Grilled salmon is so tasty with just the minimum of adornment, and I've come to rely on a method that is simple, keeps the moisture in, fairly foolproof, and easy to clean up. My mouth waters just thinking about it!
Step 1: Preparing Your Salmon for Grilling
Cut your pieces into sections or steaks that are about a nice medium thickness and lay them out on a generous sized piece of foil. I like cooking them with some slices of lemon, but it isn't necessary. I have a lemon tree, so that's easy enough.
Step 2: Sealing in the Salmon
I like to fold the foil so it overlaps and seals the salmon securely, so it won't drip all over the place and also so it cooks evenly. Leave the seam near the top so you can check on it when it is nearly ready.
Step 3: Preparing the Grill
I like to cook the salmon at about 375 degrees for about 20-25 minutes, depending on the thickness. When you check it to see if it's done, be careful not to scald your hand from the steam when you unfold a corner of it. As it steams in its own juices, you will be overcome by the delicious smells! If it needs more time, simply re-fold and close the lid for a few more minutes.

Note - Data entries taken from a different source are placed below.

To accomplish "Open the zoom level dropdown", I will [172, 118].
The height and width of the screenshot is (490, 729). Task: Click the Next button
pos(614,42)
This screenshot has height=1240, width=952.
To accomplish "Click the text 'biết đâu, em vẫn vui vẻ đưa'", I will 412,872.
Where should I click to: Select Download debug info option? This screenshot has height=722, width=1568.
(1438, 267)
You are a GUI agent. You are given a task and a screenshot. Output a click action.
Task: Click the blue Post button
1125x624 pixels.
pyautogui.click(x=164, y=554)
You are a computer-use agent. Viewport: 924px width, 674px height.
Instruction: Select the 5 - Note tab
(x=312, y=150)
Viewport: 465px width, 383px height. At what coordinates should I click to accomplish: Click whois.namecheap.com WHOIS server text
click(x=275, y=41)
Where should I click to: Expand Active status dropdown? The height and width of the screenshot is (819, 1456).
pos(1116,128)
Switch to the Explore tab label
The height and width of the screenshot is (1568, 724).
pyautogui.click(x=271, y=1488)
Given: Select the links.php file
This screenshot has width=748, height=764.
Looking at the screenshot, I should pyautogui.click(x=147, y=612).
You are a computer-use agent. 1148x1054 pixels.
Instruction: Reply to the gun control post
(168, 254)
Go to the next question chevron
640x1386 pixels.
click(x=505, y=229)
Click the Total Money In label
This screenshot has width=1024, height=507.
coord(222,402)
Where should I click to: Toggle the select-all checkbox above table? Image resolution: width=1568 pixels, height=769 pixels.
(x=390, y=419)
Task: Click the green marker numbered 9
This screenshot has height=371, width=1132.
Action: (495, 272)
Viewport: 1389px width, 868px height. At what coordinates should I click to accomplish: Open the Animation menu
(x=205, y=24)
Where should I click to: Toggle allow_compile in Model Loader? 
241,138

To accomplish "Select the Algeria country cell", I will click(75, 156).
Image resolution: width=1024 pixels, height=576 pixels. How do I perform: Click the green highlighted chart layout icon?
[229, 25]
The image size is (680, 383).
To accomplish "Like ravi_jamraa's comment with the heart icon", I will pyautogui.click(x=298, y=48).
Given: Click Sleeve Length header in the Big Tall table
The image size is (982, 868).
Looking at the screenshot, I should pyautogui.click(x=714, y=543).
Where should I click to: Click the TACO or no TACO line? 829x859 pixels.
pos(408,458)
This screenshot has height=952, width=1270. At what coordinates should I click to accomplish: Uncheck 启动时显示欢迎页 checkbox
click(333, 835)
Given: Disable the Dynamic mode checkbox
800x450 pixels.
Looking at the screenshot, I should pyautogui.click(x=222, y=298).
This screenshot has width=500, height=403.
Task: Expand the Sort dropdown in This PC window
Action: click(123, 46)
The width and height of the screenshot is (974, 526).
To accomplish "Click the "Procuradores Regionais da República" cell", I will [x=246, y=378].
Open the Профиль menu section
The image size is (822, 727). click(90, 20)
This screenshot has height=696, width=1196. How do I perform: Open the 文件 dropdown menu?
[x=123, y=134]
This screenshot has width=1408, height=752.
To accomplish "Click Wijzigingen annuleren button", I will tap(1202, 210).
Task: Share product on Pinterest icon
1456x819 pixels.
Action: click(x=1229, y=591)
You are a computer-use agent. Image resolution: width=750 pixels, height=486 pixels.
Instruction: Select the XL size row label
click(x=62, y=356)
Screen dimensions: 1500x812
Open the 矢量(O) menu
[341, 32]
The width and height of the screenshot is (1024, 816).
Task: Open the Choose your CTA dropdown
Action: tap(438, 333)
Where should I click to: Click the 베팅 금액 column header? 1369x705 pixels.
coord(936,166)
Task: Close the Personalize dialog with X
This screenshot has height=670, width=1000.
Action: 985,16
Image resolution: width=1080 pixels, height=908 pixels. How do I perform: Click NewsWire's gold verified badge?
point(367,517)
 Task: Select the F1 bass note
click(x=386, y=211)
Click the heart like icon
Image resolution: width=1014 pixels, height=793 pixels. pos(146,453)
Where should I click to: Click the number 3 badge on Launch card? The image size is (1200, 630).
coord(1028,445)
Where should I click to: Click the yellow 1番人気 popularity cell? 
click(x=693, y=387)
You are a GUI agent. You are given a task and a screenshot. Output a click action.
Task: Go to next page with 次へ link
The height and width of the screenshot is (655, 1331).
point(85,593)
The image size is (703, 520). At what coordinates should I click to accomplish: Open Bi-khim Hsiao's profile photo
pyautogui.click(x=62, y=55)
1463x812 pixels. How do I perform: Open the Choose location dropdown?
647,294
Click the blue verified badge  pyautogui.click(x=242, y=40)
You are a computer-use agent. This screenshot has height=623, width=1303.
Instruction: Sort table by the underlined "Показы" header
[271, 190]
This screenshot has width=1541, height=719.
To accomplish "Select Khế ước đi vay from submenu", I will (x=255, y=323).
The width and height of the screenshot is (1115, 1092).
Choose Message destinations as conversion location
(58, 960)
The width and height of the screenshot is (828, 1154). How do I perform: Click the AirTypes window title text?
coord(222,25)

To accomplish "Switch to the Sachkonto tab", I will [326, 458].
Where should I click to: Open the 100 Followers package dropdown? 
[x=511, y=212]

Step 4: Removing the Salmon From the Grill
When they are just so, they will be flaky and want to fall apart. This is where you want to use your spatula (or maybe two) with concentration and dexterity. Slide it under the pieces and have a tray close at hand for a quick and safe transfer. Sometimes the fillets need a little separating with a knife, as they tend to bond together a bit as they cook. By the way, no grill to clean off!
Step 5: The Presentation
Lay your beautiful grilled/steamed salmon on your nicest platter to give it the respect it deserves. The result is a miracle, and you didn't even work hard! I like to put out a dish of fresh lemon wedges for folks to spritz on the salmon if they prefer. This will be the gorgeous centerpiece of any meal. Happy grilling!